The Craft of Roasting Coffee

Roasting coffee is a craft, and like any craft it involves a combination of art and science. In music, there is creativity in creating melodies, harmonies, and lyrics, but there is also a set of rules that govern how notes, chords, and keys are constructed, as well as the quantitative nature of time and tempo. 

In roasting coffee, there is creativity in finding a coffee’s expression of flavors and characteristics that suits the taste palate of the coffee drinker and roaster. However, there is also a set of rules that govern the process which can be relied on to track, progress, and develop a roast.

At Pounds Coffee, we’re working with carefully grown and harvested coffees that have inherent traits locked inside. As a roaster, we get the opportunity to learn how a particular coffee needs to be roasted so as to develop a most pleasing and enjoyable cup of coffee.

The Process

Each coffee is roasted differently and has a unique profile that is followed each and every time to ensure optimal cup quality as well as consistency from roast to roast.

At its essence, there are two variables that are being controlled and manipulated to roast coffee: temperature over time.

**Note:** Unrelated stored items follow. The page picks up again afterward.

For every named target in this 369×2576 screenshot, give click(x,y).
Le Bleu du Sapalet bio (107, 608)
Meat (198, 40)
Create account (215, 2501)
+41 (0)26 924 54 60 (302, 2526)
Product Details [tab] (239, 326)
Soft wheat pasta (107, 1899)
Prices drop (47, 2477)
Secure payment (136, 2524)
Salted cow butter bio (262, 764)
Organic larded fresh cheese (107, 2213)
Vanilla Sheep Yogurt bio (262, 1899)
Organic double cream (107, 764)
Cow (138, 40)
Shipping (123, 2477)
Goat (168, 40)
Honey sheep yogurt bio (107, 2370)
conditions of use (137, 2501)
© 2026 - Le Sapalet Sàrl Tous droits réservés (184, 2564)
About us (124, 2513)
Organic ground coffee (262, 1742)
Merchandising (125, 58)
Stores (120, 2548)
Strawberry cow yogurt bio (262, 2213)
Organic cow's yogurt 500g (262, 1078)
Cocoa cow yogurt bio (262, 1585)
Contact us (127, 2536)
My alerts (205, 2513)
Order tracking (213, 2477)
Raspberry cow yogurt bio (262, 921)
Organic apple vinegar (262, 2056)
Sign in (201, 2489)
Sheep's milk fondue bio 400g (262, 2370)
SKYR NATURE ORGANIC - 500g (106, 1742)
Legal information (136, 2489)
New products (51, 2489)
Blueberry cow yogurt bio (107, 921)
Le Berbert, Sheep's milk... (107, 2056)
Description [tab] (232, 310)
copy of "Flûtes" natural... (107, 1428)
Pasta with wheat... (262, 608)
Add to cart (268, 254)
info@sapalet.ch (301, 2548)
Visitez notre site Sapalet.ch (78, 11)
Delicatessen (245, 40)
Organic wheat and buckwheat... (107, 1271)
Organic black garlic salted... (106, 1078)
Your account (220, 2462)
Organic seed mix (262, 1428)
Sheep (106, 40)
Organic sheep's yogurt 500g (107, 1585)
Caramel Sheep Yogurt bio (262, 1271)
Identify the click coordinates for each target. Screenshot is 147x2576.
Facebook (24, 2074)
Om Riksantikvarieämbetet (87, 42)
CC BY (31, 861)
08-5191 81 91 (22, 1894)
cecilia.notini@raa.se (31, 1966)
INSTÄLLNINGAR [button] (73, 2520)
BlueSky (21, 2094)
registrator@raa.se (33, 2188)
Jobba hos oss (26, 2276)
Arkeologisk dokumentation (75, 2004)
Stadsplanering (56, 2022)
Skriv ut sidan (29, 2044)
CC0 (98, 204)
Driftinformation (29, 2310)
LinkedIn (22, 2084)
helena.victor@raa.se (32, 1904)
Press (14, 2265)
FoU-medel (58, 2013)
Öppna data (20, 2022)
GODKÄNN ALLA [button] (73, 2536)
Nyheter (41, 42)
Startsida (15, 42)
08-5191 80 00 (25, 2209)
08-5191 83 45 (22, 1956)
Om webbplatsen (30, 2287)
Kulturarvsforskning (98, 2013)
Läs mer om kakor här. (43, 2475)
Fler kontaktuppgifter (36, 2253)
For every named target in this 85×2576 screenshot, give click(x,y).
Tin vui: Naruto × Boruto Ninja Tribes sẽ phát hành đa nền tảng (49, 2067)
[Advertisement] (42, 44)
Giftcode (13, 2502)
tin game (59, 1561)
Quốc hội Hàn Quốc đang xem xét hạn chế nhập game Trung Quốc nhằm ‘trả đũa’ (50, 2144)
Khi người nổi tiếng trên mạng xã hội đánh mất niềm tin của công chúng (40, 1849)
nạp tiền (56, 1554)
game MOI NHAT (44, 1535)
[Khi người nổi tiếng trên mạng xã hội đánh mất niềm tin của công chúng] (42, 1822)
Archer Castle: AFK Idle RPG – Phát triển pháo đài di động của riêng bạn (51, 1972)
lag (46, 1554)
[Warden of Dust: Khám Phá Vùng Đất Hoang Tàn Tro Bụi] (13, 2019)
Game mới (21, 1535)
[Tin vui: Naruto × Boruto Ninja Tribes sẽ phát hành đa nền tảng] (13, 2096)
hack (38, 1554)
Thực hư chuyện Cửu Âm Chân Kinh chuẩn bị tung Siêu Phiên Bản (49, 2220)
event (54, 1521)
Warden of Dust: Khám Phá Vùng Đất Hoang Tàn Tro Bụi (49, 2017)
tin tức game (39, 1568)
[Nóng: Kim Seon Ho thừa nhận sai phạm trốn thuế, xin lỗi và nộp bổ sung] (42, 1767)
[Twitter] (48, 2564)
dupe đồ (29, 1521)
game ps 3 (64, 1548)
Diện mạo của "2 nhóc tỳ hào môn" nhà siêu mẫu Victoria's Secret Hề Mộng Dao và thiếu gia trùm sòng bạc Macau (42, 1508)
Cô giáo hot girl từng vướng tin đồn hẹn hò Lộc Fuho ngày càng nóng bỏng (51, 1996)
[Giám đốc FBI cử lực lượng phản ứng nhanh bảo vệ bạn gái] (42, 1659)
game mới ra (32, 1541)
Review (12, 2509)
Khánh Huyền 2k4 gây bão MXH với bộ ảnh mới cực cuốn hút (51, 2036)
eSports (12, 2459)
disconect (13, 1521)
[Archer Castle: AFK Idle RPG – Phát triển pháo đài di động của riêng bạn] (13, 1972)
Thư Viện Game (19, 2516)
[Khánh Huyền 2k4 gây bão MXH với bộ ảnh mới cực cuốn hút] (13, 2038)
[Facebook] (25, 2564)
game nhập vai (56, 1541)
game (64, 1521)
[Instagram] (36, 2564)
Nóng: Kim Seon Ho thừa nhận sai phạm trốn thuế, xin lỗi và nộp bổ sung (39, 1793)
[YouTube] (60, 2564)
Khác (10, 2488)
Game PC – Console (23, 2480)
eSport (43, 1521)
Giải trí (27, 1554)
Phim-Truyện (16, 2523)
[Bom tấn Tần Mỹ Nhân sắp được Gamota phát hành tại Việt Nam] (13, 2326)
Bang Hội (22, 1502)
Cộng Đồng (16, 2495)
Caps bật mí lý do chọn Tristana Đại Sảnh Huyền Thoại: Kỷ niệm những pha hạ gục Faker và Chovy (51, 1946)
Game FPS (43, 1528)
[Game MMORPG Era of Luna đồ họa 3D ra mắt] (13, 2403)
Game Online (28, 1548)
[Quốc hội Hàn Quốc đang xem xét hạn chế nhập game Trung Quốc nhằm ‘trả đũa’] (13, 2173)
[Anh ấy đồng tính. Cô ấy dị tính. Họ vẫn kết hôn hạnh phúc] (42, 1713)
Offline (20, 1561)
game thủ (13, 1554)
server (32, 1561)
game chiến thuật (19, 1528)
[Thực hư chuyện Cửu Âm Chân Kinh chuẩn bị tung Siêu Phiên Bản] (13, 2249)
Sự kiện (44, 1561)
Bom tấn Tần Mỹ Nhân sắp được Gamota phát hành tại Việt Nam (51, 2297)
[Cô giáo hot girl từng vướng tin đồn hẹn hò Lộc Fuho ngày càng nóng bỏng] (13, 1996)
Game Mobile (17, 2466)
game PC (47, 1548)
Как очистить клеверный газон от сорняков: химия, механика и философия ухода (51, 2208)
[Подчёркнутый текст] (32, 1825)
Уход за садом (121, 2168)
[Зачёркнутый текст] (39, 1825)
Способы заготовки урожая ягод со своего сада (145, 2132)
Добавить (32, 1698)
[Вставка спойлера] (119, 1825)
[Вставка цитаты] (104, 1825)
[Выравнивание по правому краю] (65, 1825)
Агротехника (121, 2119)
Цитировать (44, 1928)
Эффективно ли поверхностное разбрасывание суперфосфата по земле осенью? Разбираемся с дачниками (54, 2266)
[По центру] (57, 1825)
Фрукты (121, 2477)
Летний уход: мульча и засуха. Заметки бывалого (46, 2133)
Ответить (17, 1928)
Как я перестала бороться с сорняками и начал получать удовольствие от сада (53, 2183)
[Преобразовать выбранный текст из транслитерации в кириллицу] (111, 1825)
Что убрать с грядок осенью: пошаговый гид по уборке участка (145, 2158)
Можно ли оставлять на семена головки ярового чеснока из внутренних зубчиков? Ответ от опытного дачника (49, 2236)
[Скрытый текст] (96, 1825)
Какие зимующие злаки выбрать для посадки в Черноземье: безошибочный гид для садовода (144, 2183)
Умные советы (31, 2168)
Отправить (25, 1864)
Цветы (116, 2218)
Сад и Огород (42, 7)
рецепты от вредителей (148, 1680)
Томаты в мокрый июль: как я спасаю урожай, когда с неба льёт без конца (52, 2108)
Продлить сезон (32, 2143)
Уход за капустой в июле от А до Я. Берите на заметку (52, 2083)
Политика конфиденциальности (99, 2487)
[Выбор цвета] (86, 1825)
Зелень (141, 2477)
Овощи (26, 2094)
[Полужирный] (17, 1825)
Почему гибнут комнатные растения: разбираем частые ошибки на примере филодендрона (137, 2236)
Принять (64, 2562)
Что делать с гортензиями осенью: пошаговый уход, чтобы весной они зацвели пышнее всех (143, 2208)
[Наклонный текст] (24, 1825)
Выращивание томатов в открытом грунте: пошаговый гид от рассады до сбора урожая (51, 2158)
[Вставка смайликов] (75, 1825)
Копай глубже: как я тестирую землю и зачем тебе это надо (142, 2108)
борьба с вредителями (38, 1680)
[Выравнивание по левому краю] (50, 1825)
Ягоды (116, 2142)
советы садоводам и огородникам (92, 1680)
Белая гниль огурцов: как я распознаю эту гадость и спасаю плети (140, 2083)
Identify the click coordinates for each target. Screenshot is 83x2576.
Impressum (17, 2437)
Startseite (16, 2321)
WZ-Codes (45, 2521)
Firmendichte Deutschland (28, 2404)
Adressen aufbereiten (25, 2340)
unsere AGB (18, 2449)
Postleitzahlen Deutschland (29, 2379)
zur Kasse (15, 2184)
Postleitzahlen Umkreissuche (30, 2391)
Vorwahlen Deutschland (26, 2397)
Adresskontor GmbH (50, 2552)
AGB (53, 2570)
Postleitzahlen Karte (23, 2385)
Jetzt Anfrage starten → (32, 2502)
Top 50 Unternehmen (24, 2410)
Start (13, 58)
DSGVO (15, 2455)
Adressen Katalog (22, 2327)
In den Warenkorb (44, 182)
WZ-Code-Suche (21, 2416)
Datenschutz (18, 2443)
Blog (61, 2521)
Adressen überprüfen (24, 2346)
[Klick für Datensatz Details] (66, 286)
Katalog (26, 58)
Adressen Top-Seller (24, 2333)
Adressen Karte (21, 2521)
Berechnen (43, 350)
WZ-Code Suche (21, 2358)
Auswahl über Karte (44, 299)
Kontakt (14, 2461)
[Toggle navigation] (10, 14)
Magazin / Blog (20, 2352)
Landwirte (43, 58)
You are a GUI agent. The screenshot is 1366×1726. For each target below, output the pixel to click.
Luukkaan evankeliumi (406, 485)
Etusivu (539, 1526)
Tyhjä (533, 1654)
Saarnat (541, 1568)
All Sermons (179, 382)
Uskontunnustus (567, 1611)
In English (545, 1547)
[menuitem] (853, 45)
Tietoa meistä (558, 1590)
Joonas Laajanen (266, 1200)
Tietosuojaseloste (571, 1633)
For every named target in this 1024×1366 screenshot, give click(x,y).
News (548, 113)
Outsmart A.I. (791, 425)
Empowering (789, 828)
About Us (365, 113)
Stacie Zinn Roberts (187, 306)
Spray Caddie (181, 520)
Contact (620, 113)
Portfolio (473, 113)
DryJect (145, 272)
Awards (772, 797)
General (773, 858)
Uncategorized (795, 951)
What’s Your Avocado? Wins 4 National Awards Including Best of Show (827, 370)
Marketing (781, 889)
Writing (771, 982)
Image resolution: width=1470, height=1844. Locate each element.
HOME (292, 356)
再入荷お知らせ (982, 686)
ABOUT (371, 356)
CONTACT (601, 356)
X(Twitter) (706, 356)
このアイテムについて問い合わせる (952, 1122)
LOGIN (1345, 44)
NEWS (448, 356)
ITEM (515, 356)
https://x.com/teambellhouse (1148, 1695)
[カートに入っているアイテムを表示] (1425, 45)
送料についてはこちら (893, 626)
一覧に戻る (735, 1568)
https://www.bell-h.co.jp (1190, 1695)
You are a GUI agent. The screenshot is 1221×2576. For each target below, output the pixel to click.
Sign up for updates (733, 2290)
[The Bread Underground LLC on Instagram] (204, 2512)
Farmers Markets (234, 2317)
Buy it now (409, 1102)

  • First things first, we charge the raw, green coffee into the pre-heated, rotating roaster drum to begin the roasting process. From this point forward, the coffee is tumbling over heat as we are constantly regulating the rise of bean temperature as well as ambient drum temperature by manipulating the intensity of the heat being applied and the flow of air in contact with the coffee.
  • The coffee is dried of the majority of water content inside the bean, preparing the coffee for the additional chemical changes that will follow to produce sweetness, flavors, body, and acidity. Throughout the drying phase we begin to smell fragrances such as grass moving from wet grass, to freshly cut grass, to dry hay.
  • Once drying is complete, the coffee begins to brown in color as it continues to take on heat. Generally, the rise in temperature begins to curb so as to allow more time to develop the sugars and sweetness present in the coffee. Throughout this browning phase the coffee begins to smell like toast and nutty and salty like peanuts.
  • As the coffee continues to take on heat and darken in color it eventually reaches first crack. First crack is the point when the coffee can’t take on any more energy without popping. It is an audible cracking or popping of the coffee bean where the coffee splits open at the seam releasing a gust of energy and thus expanding in size. First crack is a violent and volatile step of the roast sounding like the popping of popcorn. The aromas start to deepen and take on sweeter and more profound notes of cooking chocolate, caramel, or spice.
  • As first crack finishes, the roast is completed with the finishing touches of heat development until the coffee is dropped from the roasting drum and quickly cooled to stop the roasting process.

In Conclusion

We're able to roast small batches, 3 to 3.5 pounds of coffee at a time, which means that with every roast we have a name or a prayer or someone in mind that we’re serving. We’re not just roasting coffee and putting it on a shelf, rather we know that it’s being roasted, packaged, sealed, and shipped or handed to someone that we have had the opportunity to grow (if even a little) in relationship with.

Roasting coffee is a craft, an art and a science, but even moreso, it’s an opportunity to serve.